The opinion includes an appendix cataloguing dozens of additional statutes across state agencies that the Attorney General contends are unconstitutional.

The Texas Attorney General’s Opinion

The Texas opinion is substantially more expansive, spanning approximately seventy‑five pages and addressing both public and private sectors. Attorney General Paxton expressly overrules several prior attorney‑general opinions that had permitted race‑ and sex‑conscious programs.

Public Sector – Declares unconstitutional Texas’s Historically Underutilized Business (HUB) Program, which sets race‑ and sex‑based contracting benchmarks, as well as Disadvantaged Business Enterprise (DBE) programs that presume certain racial groups are “socially and economically disadvantaged.” The opinion also targets statutes requiring race and sex considerations in government appointments and state‑agency hiring.

Private Sector – Provides a detailed analysis of private‑sector liability exposure. While acknowledging that “the ‘mere existence’ of a DEI policy, in isolation, may not impose liability under Title VII,” it identifies the following practices as potentially violating Title VII, the Texas Commission on Human Rights Act, or Section 1981:

  • Demographic workforce goals and quotas

  • Board diversity mandates

  • Diverse‑slate and interview‑panel requirements

  • Diversity fellowships and pipeline programs limited to specific demographics

  • Compensation and promotion criteria tied to DEI metrics

  • Supplier‑diversity programs with fixed numerical targets or spending commitments

The opinion also warns that DEI training programs requiring “compulsory affirmation of ideological positions or confessions of bias and privilege based on protected characteristics” may create hostile‑work‑environment liability. It considers “organized internal programs like employee resource groups, affinity groups, mentoring, and trainings” and states that it is “reasonable to conclude that private‑sector DEI initiatives that either mandate or practically result in known segregation would raise liability.” Beyond antidiscrimination laws, the opinion suggests public companies may face securities liability for failing to disclose risks associated with DEI initiatives.

Next Steps

While attorney‑general opinions do not have the force of law, they carry significant persuasive authority and signal enforcement priorities. These opinions arrive almost a year after the federal administration issued several executive orders targeting DEI programs and reflect a broader legal environment of increased scrutiny. Employers operating in Florida or Texas—or with employees, contractors, or business interests in those states—face a heightened risk of enforcement actions, litigation, and reputational exposure.
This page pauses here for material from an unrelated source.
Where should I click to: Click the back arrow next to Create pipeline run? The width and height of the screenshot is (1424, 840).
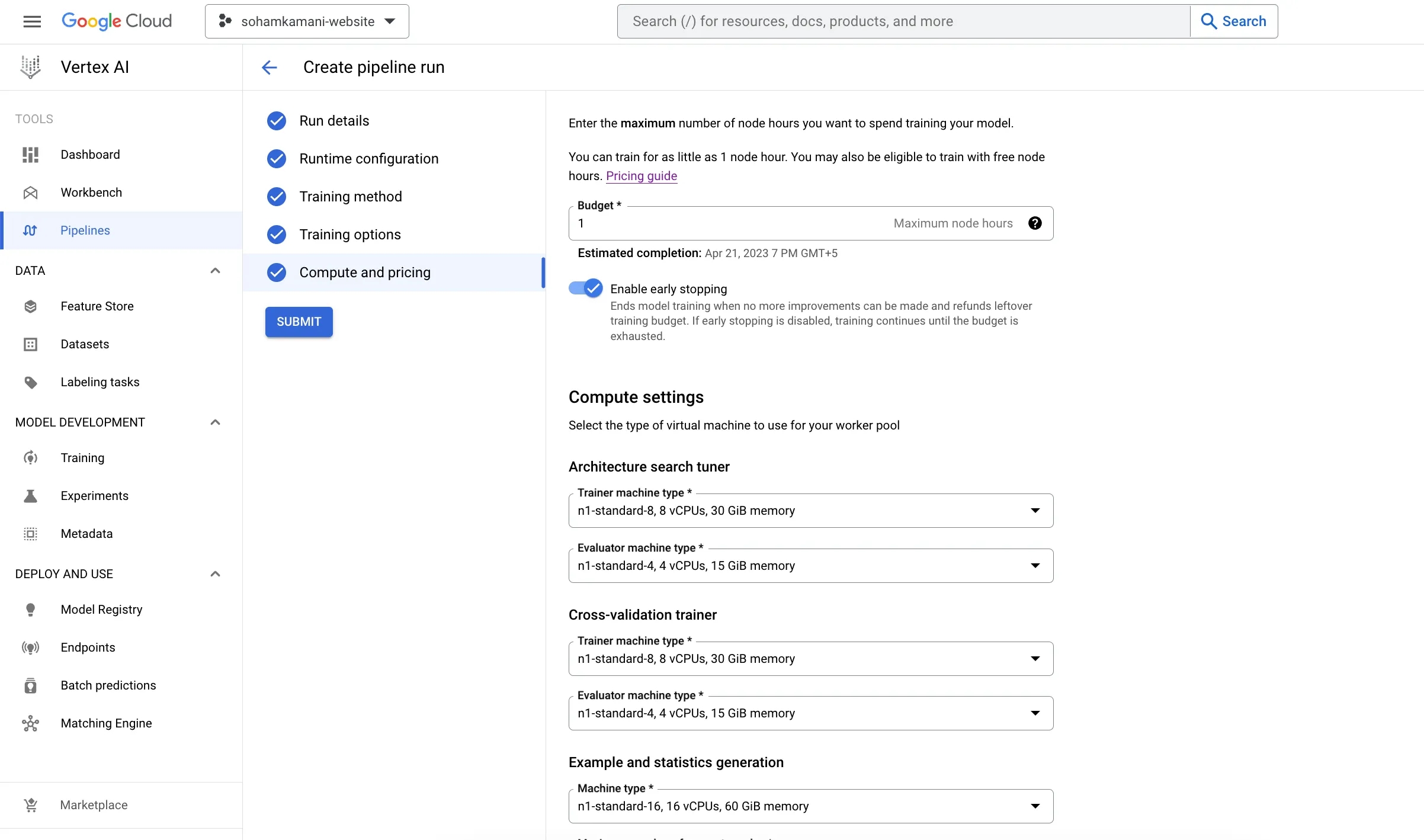point(270,68)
Organizations may wish to evaluate current DEI policies and practices against the specific concerns raised in these opinions, particularly programs involving demographic hiring goals, restricted fellowships or internships, diverse‑slate requirements, and DEI‑linked compensation. Government contractors should assess compliance with HUB, DBE, and minority‑business‑enterprise requirements, recognizing that the underlying frameworks may be subject to legal challenge.

Employers should also monitor whether other state attorneys general issue similar opinions, how federal agencies implement recent executive orders targeting DEI, and whether courts adopt the legal reasoning articulated in these opinions.